The gray area between human and machine is expansive. Neurons either fire or don’t - electrical impulses act identically; according to the computational theory of mind, brains are information processors - so are laptops and calculators. Wilson’s research runs along these lines but on its own circuit, expanding the human-robot gray territory. His project involves the development of algorithms and models for making decisions that are influenced by emotions. In other words, his models will allow robots to compute and act according to the emotional salience of specific and novel situations.
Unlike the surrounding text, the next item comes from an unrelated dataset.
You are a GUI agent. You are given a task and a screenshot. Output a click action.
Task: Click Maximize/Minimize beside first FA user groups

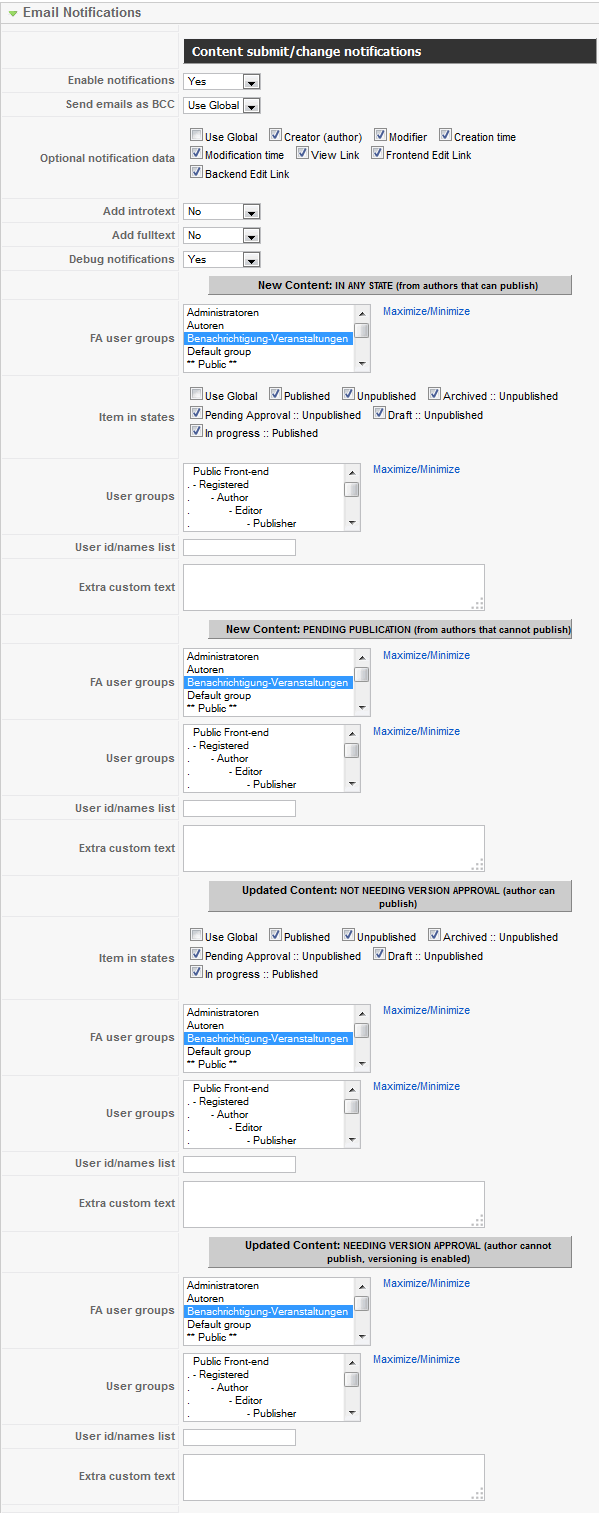pos(426,311)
While this mechanical response isn’t at all replicating emotional experience, it does have fascinating and practical applications.
One intriguing question these models raise, and one necessitated by a prudent trek into the future, goes something like this: “when do we want robots to make human-like decisions and when do we want them to be utilitarian calculators?” Algorithms that account for situational emotional salience allow robots to make human-like decisions. In a realistic timeframe (let’s say 20 years) this might affect pancake flippers, laundry folders, dog walkers, and, but of course, the quintessential Roomba. Imagination, however, can take us further; consider coding “emotion” into higher-risk machines such as driverless cars, drones, or robotic soldiers and policemen. Questions of ethnic, costs, and benefits require human-emotional reasoning, without which robots might make lethal mistakes. Conversely, when humans make lethal mistakes, are they deviating from moral norms or withholding immoral ones? Would a cold calculator have made a better decision?
Practically speaking, emotion-sensitive robots provide excellent control over the interaction portion of human-robot interaction. This comes in handy during experiments when human participants react to the robots’ actions. Emotion-programs affect the content and the delivery of whatever the robot is saying, along with its facial expressions (yes, facial expressions!).
Besides its innovative research, what’s so special about the Human-Robot Interaction Lab and other Tufts’s labs are their accessibility to undergraduate students. “We are always recruiting people [undergrads] to help run experiments, write code, and research in a variety of ways,” said Wilson in an email. “I'm currently working with four undergrads and hope to have at least that many working with me over the summer.” Sometimes summer work, or, as it’s sometimes known, the chance to help conduct research relevant to the future of technology, is a single email away.